Contours and Fitted Diapers

Contour Diaper
We’ve gone through the pros and cons of prefolds, so now we come to two more types of diapers that are used with a separate waterproof cover.  (Flat diapers are the fourth type used with a cover, but they deserve their own post complete with folding instructions). 

Contour diapers are like a prefold, but without the folding.  They are already baby-shaped, so you simply lay the baby down on the contour diaper, fold the diaper up around the baby, and put a cover on top.  You can use a Snappi or pins for extra security (I do) but it’s not strictly necessary with a contour.  Contours are slightly easier to use than prefolds, since they don’t require any advance folding, and slightly more expensive than prefolds.  A diaper service quality prefold will cost $1.50-$4 depending on size and quality, while a good contour diaper costs around $7.  Contour diapers are actually my favorite diaper to sew myself.  I like to experiment with different fabrics, maybe something in a cute print on the outside, and super soft cotton fleece or bamboo fabric on the inside to go against the baby’s skin.  When choosing a contour diaper, I prefer ones made out of knit fabric, not woven, because they can stretch to fit baby in a way that woven fabric can’t. 

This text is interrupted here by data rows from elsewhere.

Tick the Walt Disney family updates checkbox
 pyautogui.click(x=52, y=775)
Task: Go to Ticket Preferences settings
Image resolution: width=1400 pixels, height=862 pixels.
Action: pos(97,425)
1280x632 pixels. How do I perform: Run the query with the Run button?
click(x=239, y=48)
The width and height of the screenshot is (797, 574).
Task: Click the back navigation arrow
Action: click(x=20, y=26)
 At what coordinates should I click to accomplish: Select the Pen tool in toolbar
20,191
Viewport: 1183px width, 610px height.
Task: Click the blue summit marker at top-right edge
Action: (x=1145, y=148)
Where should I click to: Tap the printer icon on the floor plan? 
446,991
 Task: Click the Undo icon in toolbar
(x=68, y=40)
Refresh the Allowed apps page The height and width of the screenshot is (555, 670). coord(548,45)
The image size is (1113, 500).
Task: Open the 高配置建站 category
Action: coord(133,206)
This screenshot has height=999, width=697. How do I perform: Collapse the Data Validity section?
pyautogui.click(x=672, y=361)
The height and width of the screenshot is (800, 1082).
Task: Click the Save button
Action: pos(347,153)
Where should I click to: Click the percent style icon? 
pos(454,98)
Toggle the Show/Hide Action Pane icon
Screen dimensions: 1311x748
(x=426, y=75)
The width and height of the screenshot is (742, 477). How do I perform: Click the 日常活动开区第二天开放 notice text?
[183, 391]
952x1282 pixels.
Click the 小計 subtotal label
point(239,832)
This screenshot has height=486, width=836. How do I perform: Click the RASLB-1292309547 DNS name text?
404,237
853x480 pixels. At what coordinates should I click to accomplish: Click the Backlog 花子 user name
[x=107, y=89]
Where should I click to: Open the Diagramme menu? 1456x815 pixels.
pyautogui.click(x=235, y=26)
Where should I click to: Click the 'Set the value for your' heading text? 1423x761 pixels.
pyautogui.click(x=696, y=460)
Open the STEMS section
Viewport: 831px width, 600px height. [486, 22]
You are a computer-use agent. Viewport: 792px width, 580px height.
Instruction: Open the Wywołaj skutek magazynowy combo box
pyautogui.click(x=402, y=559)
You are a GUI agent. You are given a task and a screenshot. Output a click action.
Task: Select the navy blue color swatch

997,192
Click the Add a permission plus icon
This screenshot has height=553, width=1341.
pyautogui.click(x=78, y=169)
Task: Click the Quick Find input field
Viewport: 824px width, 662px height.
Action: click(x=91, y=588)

Fitted diapers are one more step up from contours.  They have elastic around the waist and legs, and some way of fastening the diaper on the baby, usually snaps or velcro.  Fitted diapers, like prefolds and contours, work well with a wrap cover, but they also have some other perks.  For one thing, if you are home with your baby and want to put them in just a fitted diaper with no cover, this is a good way to get more air circulation around baby’s bottom.  The velcro/snaps and elastic make sure the diaper will stay put on an active toddler, even without a cover.  Fitted diapers are also very popular with mama’s who like to use pull-on wool covers.  The elastic around the legs helps contain EVERYTHING, keeping the wool cover cleaner longer, which is important because wool covers have to be hand-washed, so it’s good to keep them clean as long as possible.